Takenlijst:
1 - Neem uit het tekstfragment over Singapore letterlijk de passage over tussen "De vraag wordt" en "die plekken vandaan.", beide inbegrepen.
2 - Beantwoord deze vragen over het tekstfragment over Singapore:
(a) Aan welk land uit de jeugd van de ik-figuur deed Singapore denken?
(b) Waarop beoordelen Singaporesen mensen volgens het tekstfragment vooral?
(c) Uit welke landen komen de 'foreign workers' die worden genoemd?

De vraag wordt hen vaker gesteld, en ze geven steeds een ander antwoord. Het is een moeilijke vraag. Geboren in Engeland, wonend in Singapore en in het bezit van een Nederlands paspoort. Mijn eigen situatie is hetzelfde, nog lastiger zelfs, want ik heb in meer landen gewoond. Op hoe meer plekken je woont, des te minder kom je van een van die plekken vandaan.

Toen we naar Singapore verhuisden voelde ik me heel snel thuis. Was dat omdat het me aan Maleisië deed denken, een van de landen van mijn jeugd? Misschien, ook, maar ik denk dat een andere belangrijke reden is dat Singapore boven al een immigrantenstad is. Elke Singaporees kun je vragen hoe lang hij, of tenminste zijn voorouders, hier al zijn. Natuurlijk zijn er verschillen. Er zijn de ‘Singaporesen’ die officieel staatsburger zijn. Zij zijn van overwegend Chinese afkomst, gevolgd door grote groepen met een Maleise of Indiase achtergrond. Dan zijn er de expatriates. The rijkere ‘expats’, uit Europa, Amerika, Australië of Aziatische landen als Japan, China, Korea en Vietnam. Er zijn de ‘foreign workers’, minder goed bedeeld, komend uit landen als Indonesië, Sri Lanka, India of de Filipijnen. Expatriates kunnen bezoekers zijn, tijdelijk uitgezonden, of de meer geaarde ‘permanent residents’ die van plan zijn te blijven. En dan zijn er natuurlijk Eurasians, en anderen van gemengde afkomst.

Vergeleken met andere landen ben ik weinig mensen tegengekomen die vinden dat zij, omdat ze hier langer zijn, meer rechten hebben dan anderen. Singaporesen beoordelen mensen niet zozeer op hoe lang ze er al zijn, maar op hoe lang ze willen blijven. Hier alleen voor een paar comfortabele jaren als expat? Slechts een simpele buitenlandse kracht? Dan kun je je mening beter voor je houden. Maar als je hier wilt blijven, en kunt en wilt bijdragen, dan wordt je uiteindelijk deel van de smeltkroes die Singapore is.

Voor mij, de zwervende nomade, is het natuurlijk maar de vraag hoe lang ik kan en wil blijven. Geen baan, geen verblijfsvergunning, tenzij we de begeerde ‘permanent residency’ aanvragen. En over een paar jaar kan het bij mij weer gaan kriebelen. Gelukkig heeft Singapore een plek voor mensen zoals ik: een bloeiende expat scene. Misschien moet ik dat antwoorden als die irritante vraag weer komt? Ik? Ik ben een expat. Een eeuwige expat. Blij te leven in een stad waar ik niet de enige ben.

Aangeleverd materiaal:
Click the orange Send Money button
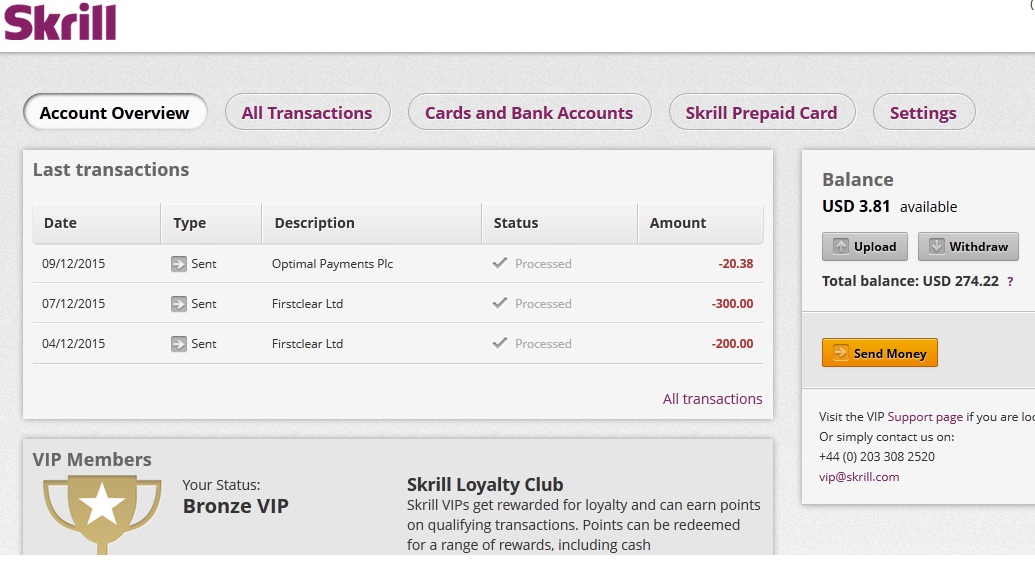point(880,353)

---

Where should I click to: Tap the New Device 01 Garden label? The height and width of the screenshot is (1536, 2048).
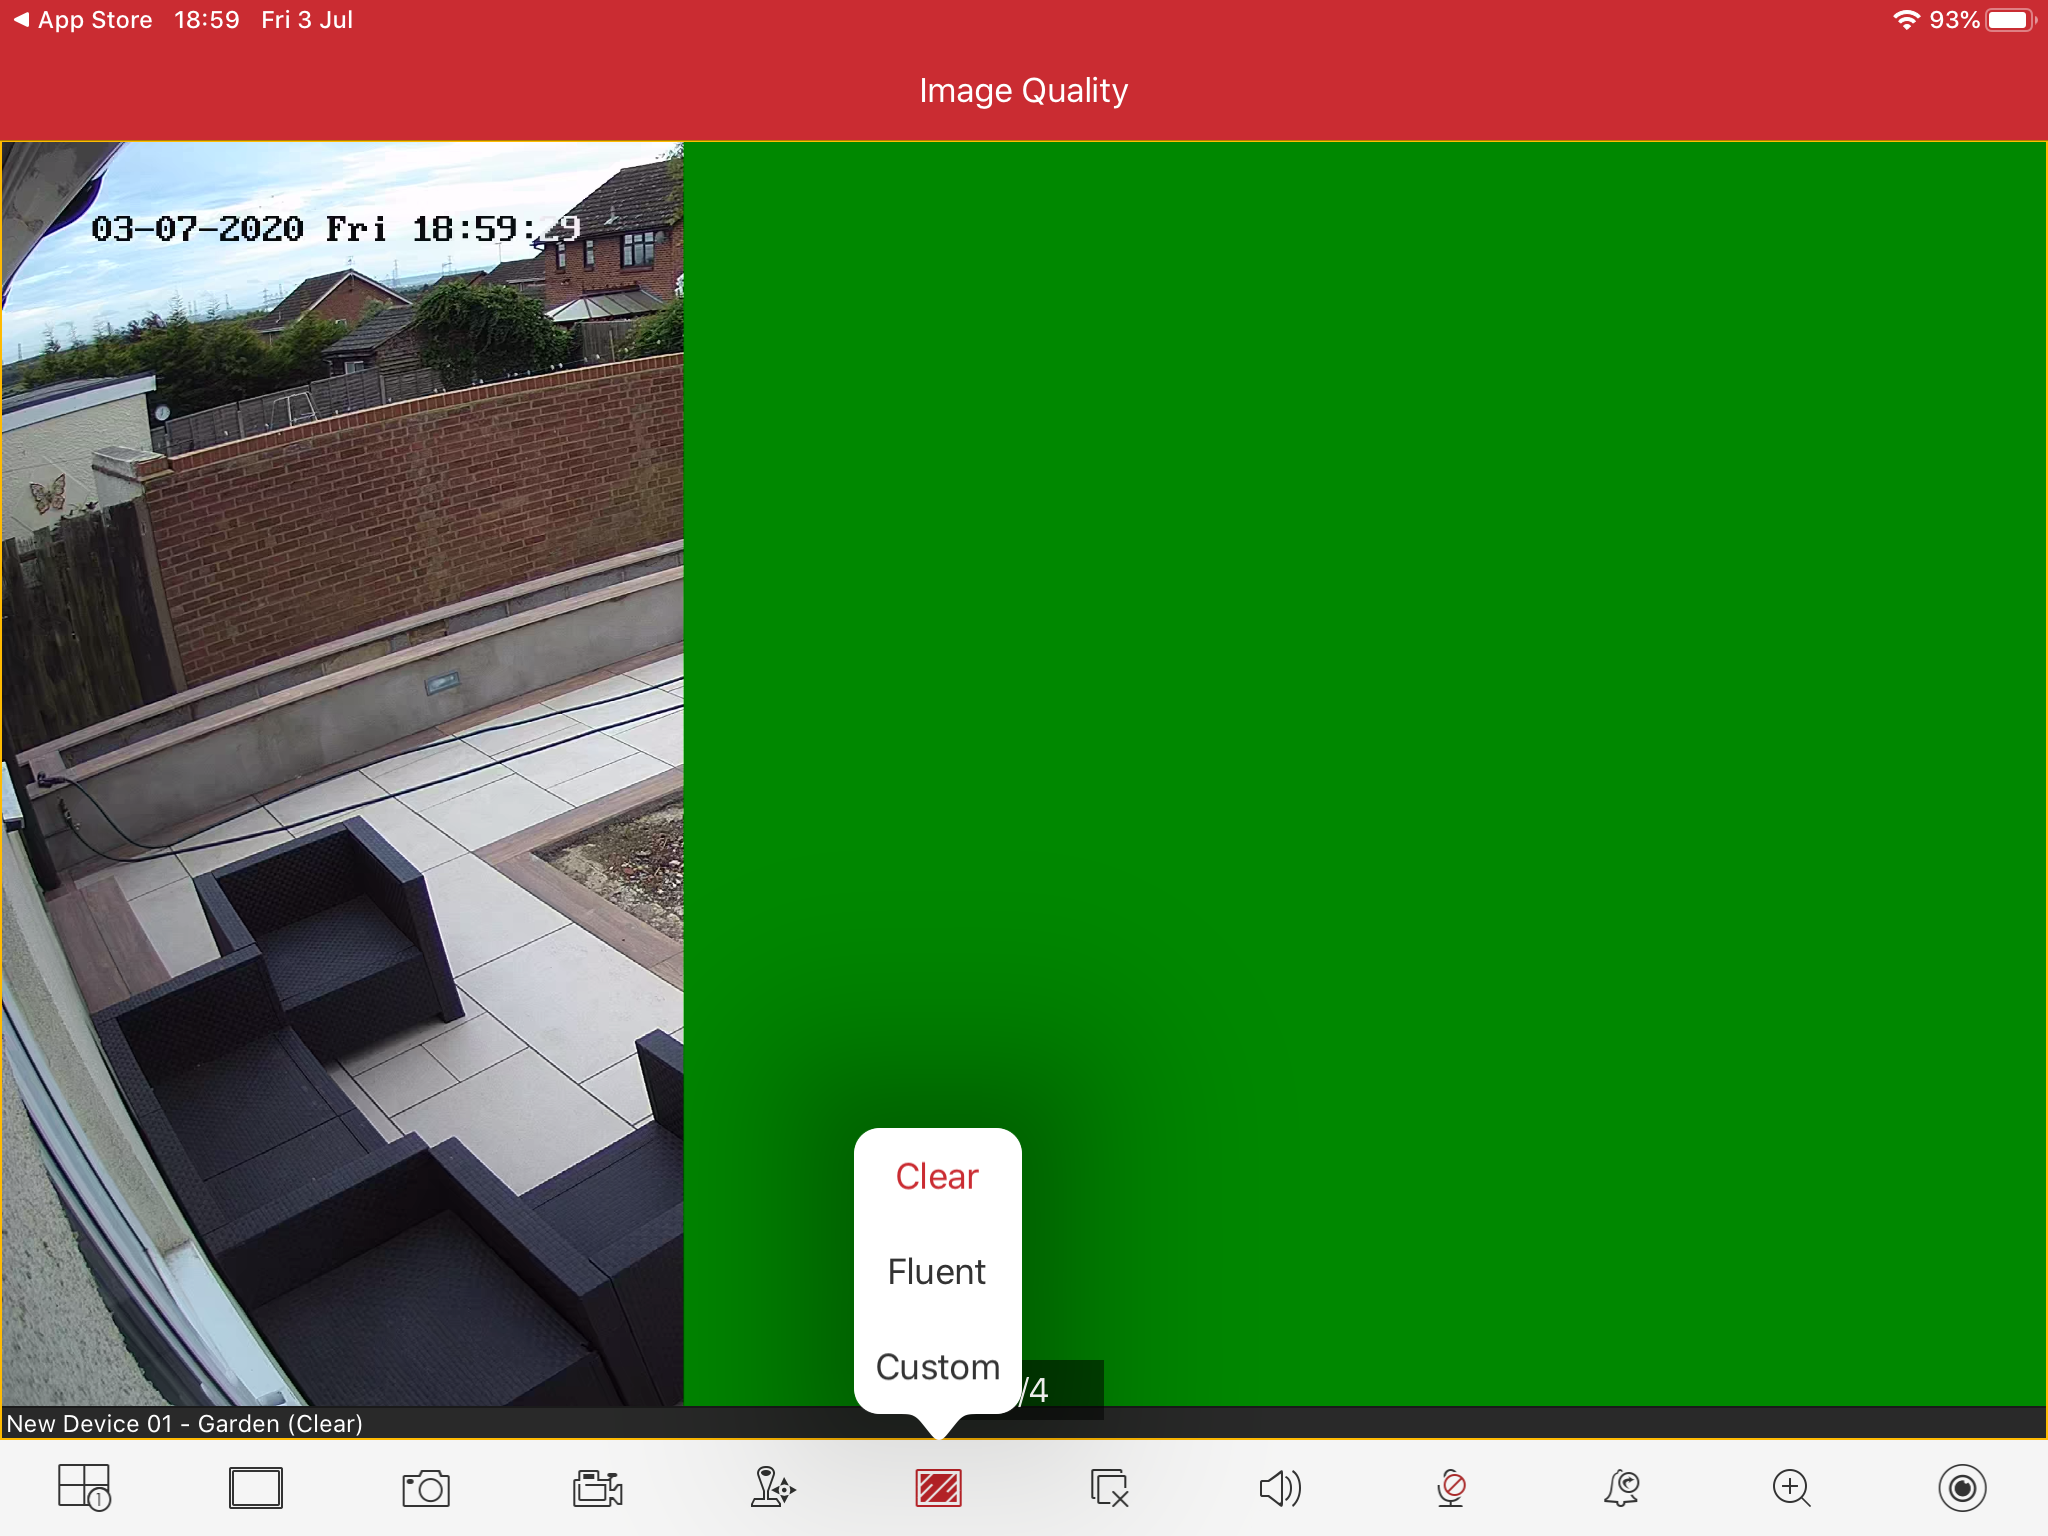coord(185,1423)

==

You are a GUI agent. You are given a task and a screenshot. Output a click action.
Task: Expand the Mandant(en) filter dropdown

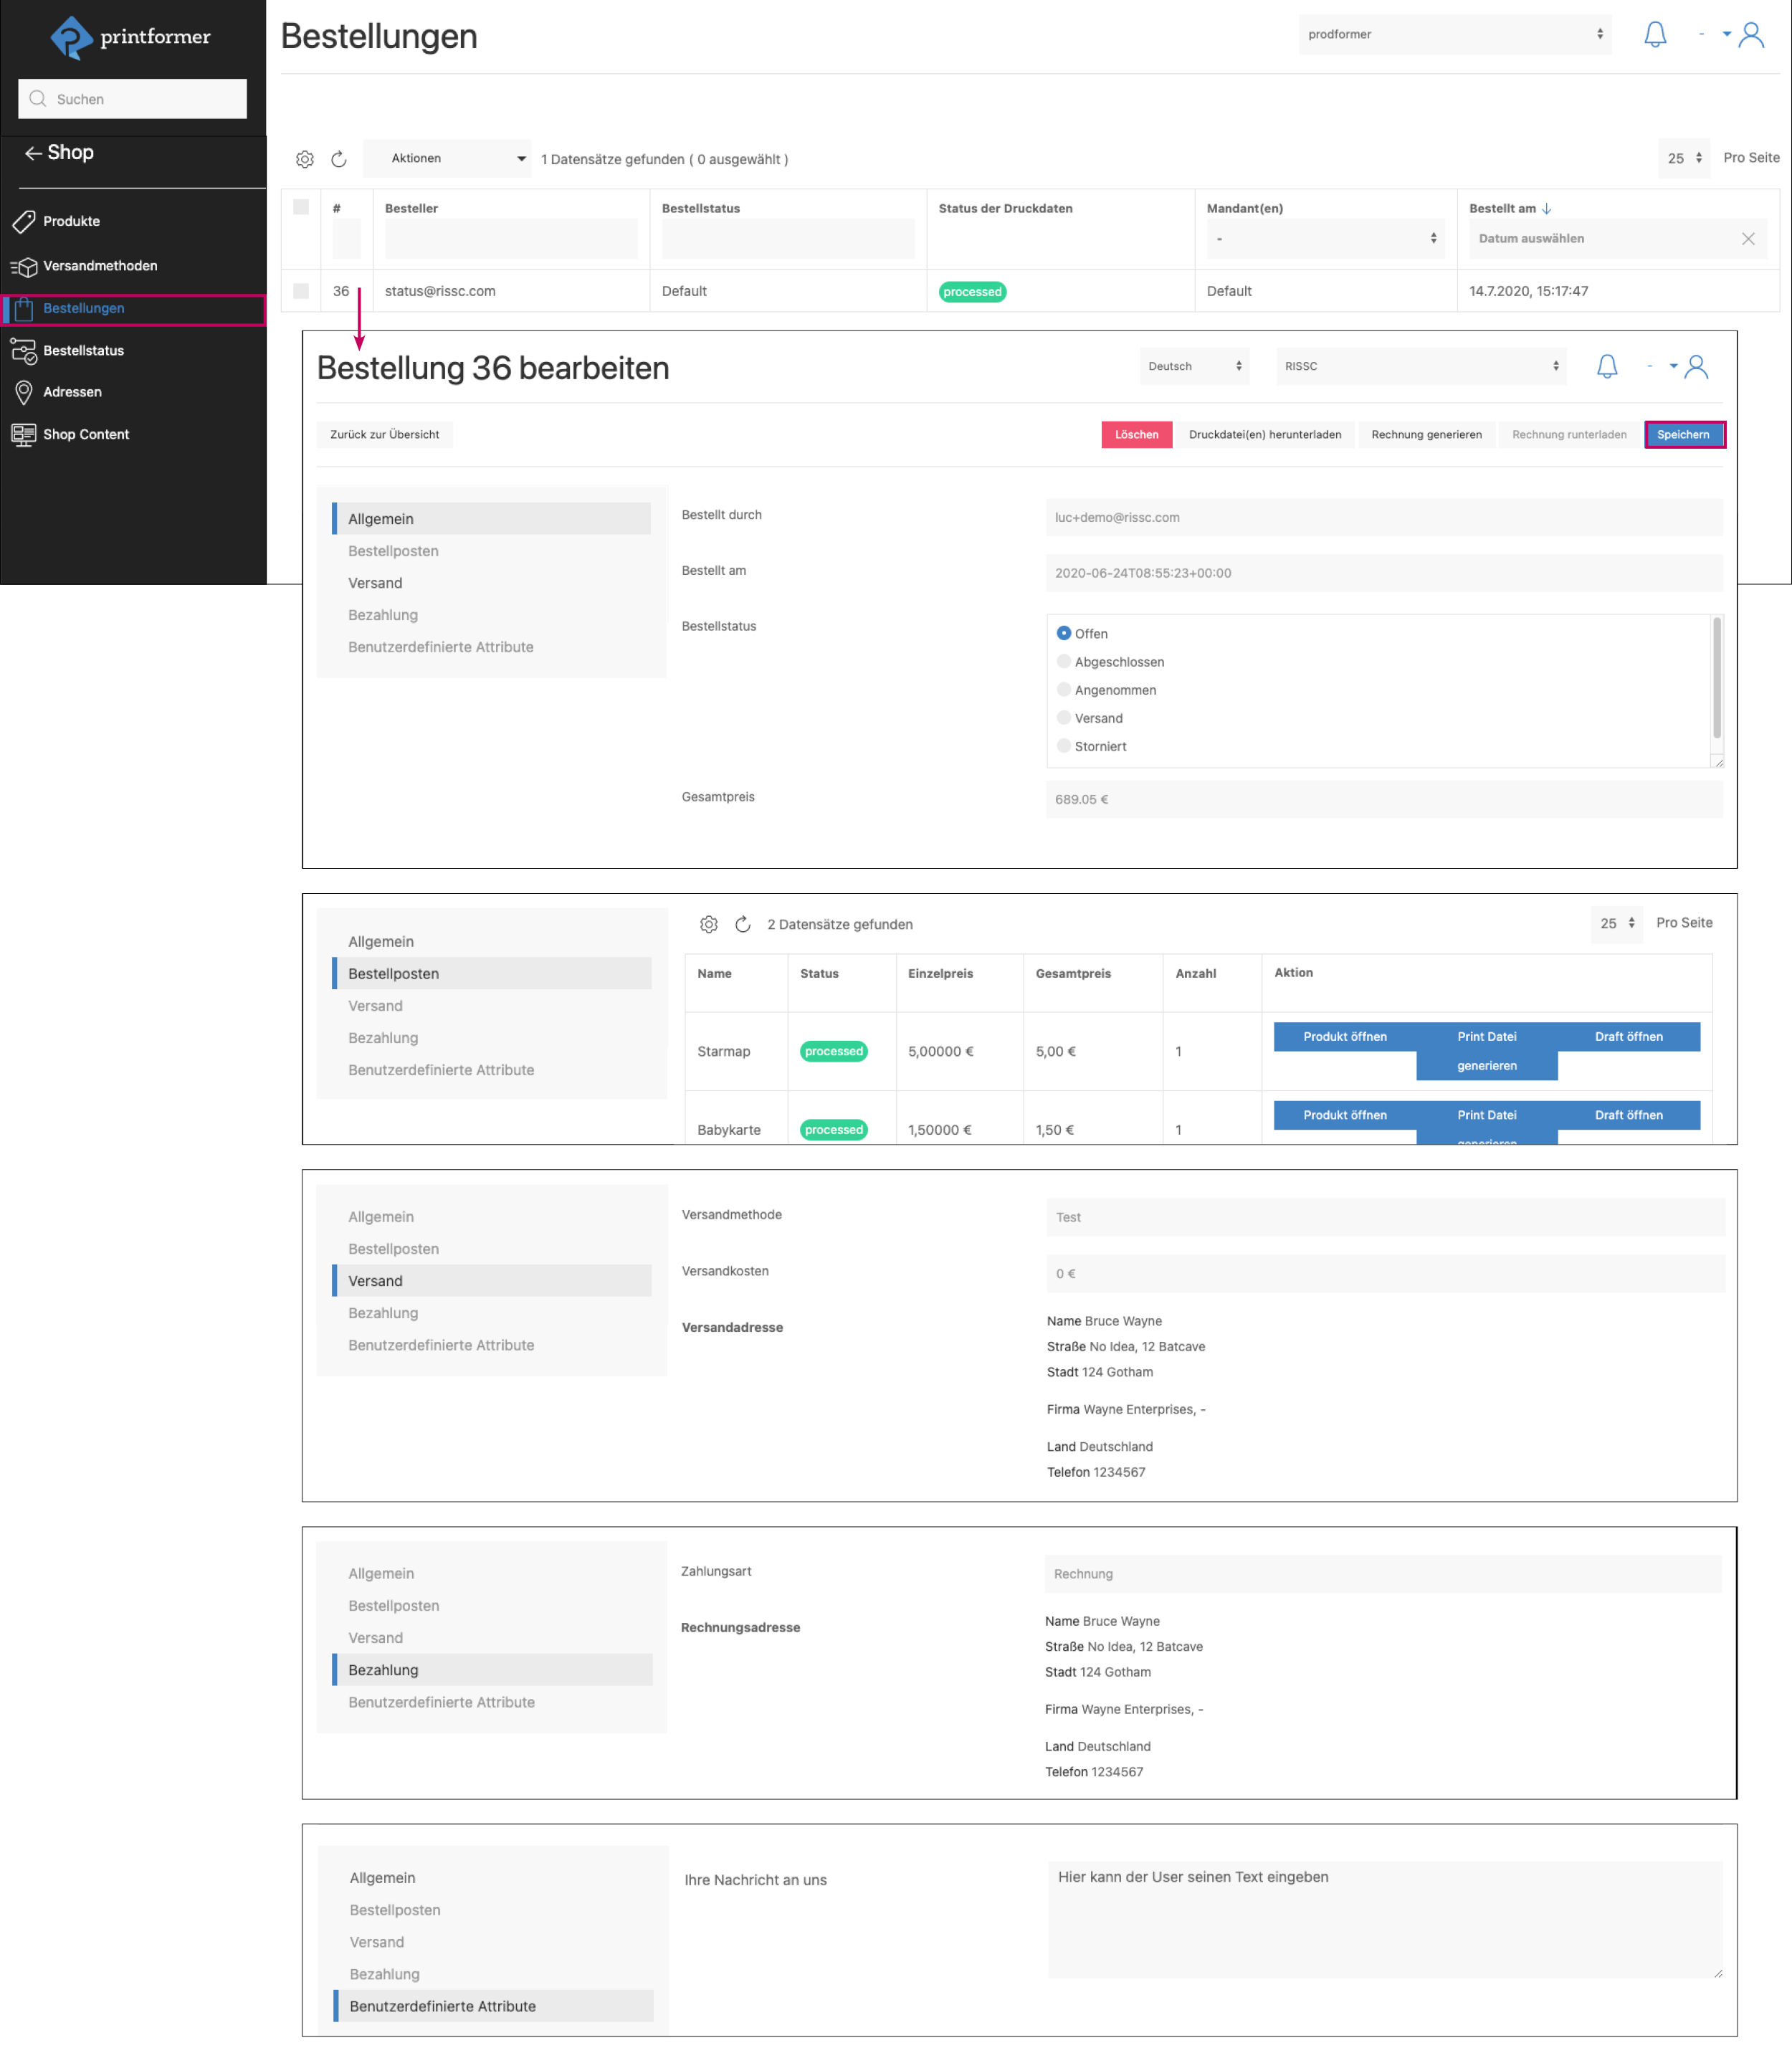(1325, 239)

Antwoorden op volgorde:
1 -
De vraag wordt hen vaker gesteld, en ze geven steeds een ander antwoord. Het is een moeilijke vraag. Geboren in Engeland, wonend in Singapore en in het bezit van een Nederlands paspoort. Mijn eigen situatie is hetzelfde, nog lastiger zelfs, want ik heb in meer landen gewoond. Op hoe meer plekken je woont, des te minder kom je van een van die plekken vandaan.

2 -
(a) Maleisië.
(b) Op hoe lang ze willen blijven.
(c) Uit Indonesië, Sri Lanka, India of de Filipijnen.